Can Text and Sentiment Analysis Tools be Trusted to Interpret Human Data?
If you’ve read my other blog (The Importance of Humanising Insight), you’ll know that I don’t believe in artificial intelligence as a replacement for the human researcher, but I do believe in its benefits as a supporting technology.
For me, text and sentiment analysis tools are no different. They are a fantastic way of saving time and resource in certain areas. No longer do research professionals have to digest masses of content from social media posts to survey verbatim responses, and tag with topics, themes and sentiments. Text and sentiment analysis tools take care of this allowing for a swifter project turnaround. However, there are caveats to their use.
Interpreting Contextual Qual
Have you ever misread a text or email, or missed the context of it? I’m guessing the answer is ‘yes’. At the end of the day, everyone is human! And it’s for this reason that I would never be totally comfortable relinquishing control and trusting any analytics software to interpret text and sentiment. If we can make mistakes ourselves, how is software (however intelligent) meant to get it right 100% of the time?
There’s a whole host of areas where text and sentiment analysis tools can fall down when you think about the interpretation of text based on the context it’s being used in.
Take the following sentence, “Great — I’ve used up my data allowance this month!”
Whilst I can tell by reading this that the person writing it is likely showing annoyance, analysis tools could well categorise it as positive. How can they know that ‘great’ isn’t actually great in this instance but is in fact a negative.
Have you ever thought about how many emoji’s there are on your smartphone? And in how many contexts each could be used? And that’s before you even start thinking about the use of emoticons in place of certain words on social media.
People are constantly looking for creative ways to cut back on their words in tweets to fit within the 140 character limit and emoji’s are a handy way of doing this. Clearly they don’t think about the inconvenience it causes to text analytics.
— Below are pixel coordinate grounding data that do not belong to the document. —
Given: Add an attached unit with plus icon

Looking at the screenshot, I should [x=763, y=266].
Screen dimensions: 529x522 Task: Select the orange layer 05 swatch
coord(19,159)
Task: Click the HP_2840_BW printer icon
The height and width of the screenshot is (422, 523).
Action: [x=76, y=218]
The Complexity of Language
Language is a complex thing. A recent BBC article — The language rules we know. but don’t know we know — highlights this with some brilliant examples. If you’ve ever tried to explain an English phrase to someone whose first language isn’t English, you’ll realise that there are linguistic anomalies.
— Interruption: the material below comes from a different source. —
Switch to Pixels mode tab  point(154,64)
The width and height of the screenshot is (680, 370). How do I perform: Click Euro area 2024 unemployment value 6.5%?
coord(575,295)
For example, why are you ‘on the bus’, ‘in a canoe’ but ‘on a cruise ship’? As a native English speaker, I both say and understand these phrases naturally. There is inevitably a reason for the difference, but I don’t know what it is, neither does it matter to me… But it matters to analysis software. Without an understanding of the nuances of all languages, text analysis will be floored. And that is a huge NLP undertaking.
An Ever Growing Dictionary
Last month the Oxford English Dictionary released a new update including over 1,000 new entries. Gen Z are coming up with more and more slang all the time (some of which even us Millennials struggle to understand!). Each area of every country has their own colloquial terms, and across counties with a shared language the same word can mean different things. This makes text analysis via technology alone incredibly hard. At the least, it creates areas where analysis quality may be lacking and must be monitored.
Using Text And Sentiment Analysis In Practice
As Brandwatch explained, sentiment analytics software must evolve constantly to learn and account for the equivalent evolution in our language. As a researcher, it’s also vital to be able to re-categorise sentiment should you disagree with the automated outcomes. When selecting your analytics software take both of these points into account.
Whilst it’s clear that text and sentiment analysis software offers some benefits, I am not ready to hand over the reins completely and I may never be. For the reasons above I will continue to sense check any automated analysis before interpretation and client reporting begins.